大逆事件在日韓国人という、日本においては取り扱いが難しい題材が、真摯かつ軽やかな作品に仕上げられている。

 

この作品の元になった朴烈事件は実際に起こったことであり、金子文子も朴烈も実在の人物ということだが(事件も人物も私は知らなかった)、それは必ずしもこの作品全体が史実通りであることを意味しないし、そのことが作品の良し悪しの決め手ともならないだろう。

ただ、時の流れに忘れ去られた事件や人物を再発見させてくれたことには大きな意味があると思う。

 

冒頭、 いきなり嫌な気分になる場面。

汚い身なりの車夫にパリッとした格好の客が車代を投げてよこす。

車夫はそれを地面に這いつくばって拾って数え、「二銭足りないです」と言う。

すると客は怒り出し侮蔑的な言葉を並べ立てるが、それでも諦めずに食い下がる車夫を激しく踏みつけにする。この車夫が朴烈だ。

場面変わって、「犬ころ」という朴烈の詩を読み上げ、その作者は誰かと店の仲間に問う居酒屋の女。それが金子文子

文子はこの詩によって朴烈に惚れ込み同居を申し入れる。

ここから二人とその仲間たちとの物語が始まる。

 

ネットで検索してみたら、本作の予告編が二種類あることを知った。

とても興味深いのでぜひ両方をご覧になっていただきたい。

 

Osaka Asian Film Festival 2018の予告編


OAFF2018『朴烈(パクヨル) 植民地からのアナキスト』予告編 | Anarchist from The Colony - Trailer

 

一般公開時の予告編


映画『金子文子と朴烈』予告編

 

本作の原題は『朴烈』である。

しかし予告編に見られるように、大阪アジアンフィルムフェスティバルでは『朴烈(パクヨル)植民地からのアナキスト』という(原題と英題とを合わせた形の)邦題で上映された。予告編はこのタイトルにぴったりと合い、ドライブ感のある、朴烈の反逆者的な側面を強調したものになっている。これはこれで興味をそそられる。

一方、一般公開時には、タイトルは『金子文子と朴烈』となり、予告編も同様に二人の物語としての側面が多く取り上げられている。
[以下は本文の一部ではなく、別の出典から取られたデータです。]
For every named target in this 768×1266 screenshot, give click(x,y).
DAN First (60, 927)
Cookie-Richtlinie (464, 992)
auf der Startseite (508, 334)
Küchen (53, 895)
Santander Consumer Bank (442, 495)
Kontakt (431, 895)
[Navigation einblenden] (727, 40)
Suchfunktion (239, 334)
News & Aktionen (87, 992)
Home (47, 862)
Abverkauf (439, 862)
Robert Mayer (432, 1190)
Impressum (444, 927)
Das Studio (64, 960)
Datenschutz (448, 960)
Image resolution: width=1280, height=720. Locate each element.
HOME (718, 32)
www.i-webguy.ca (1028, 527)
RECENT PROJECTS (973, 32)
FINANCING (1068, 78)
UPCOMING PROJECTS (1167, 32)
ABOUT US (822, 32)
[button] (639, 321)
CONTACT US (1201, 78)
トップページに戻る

また、「朴烈と」ではなく「金子文子と」と文子の名前を前に出していることにも意味がある。文子は「男の物語」の添え物になるような女ではなかったのだ。そのことを十分に意識してつけられたタイトルだろう。実際、二人の出会いの場面を始め、刑務所の中、裁判の様子など、全編を通してそういう文子の性格がよく描かれている。

作品を観た後では、後者の方がこの作品をよく表していると思った。

 

チェ・ヒソが演じる金子文子は、ひと頃の浅野温子のように見えることがあって、観ていて少しくすぐったくなるような場面もあったりするのだが、気丈で明るく十分に魅力的である。

原題は『朴烈』であるし、映画祭の予告からしても、そもそも朴烈の話として撮った映画なのだろうが、文子のキャラクターが作品のカラーを決めているようにも思えた。

イ・ジェフンは、寡黙な朴烈を情感豊かに演じていて惹きつけられる。朴烈の目に涙が浮かんだ時、こちらも思わず泣いていたほどだ。

何度か泣いてしまったけれども、作品全体はユーモラスな雰囲気で、純愛の感動ドラマというより冒険物のようなところがある。そう、道行きではなくむしろ冒険譚だ。

 

この二人を結んでいた絆は愛なのか思想なのかその両方なのかわからない。

孤独な魂は同じように孤独な魂を容易に見つけ得るし、惹かれ合うから。

いずれにせよこれは、自分が生きた証を何かに刻みつけようともがく孤独な魂の物語だ。

 

ところで、もしもこれがテレビドラマであれば、エンディングテーマはこれだと思う。

 

椎名林檎宮本浩次

『獣ゆく細道』


椎名林檎と宮本浩次-獣ゆく細道

 

本記事の副題はこの楽曲の歌詞から拝借した。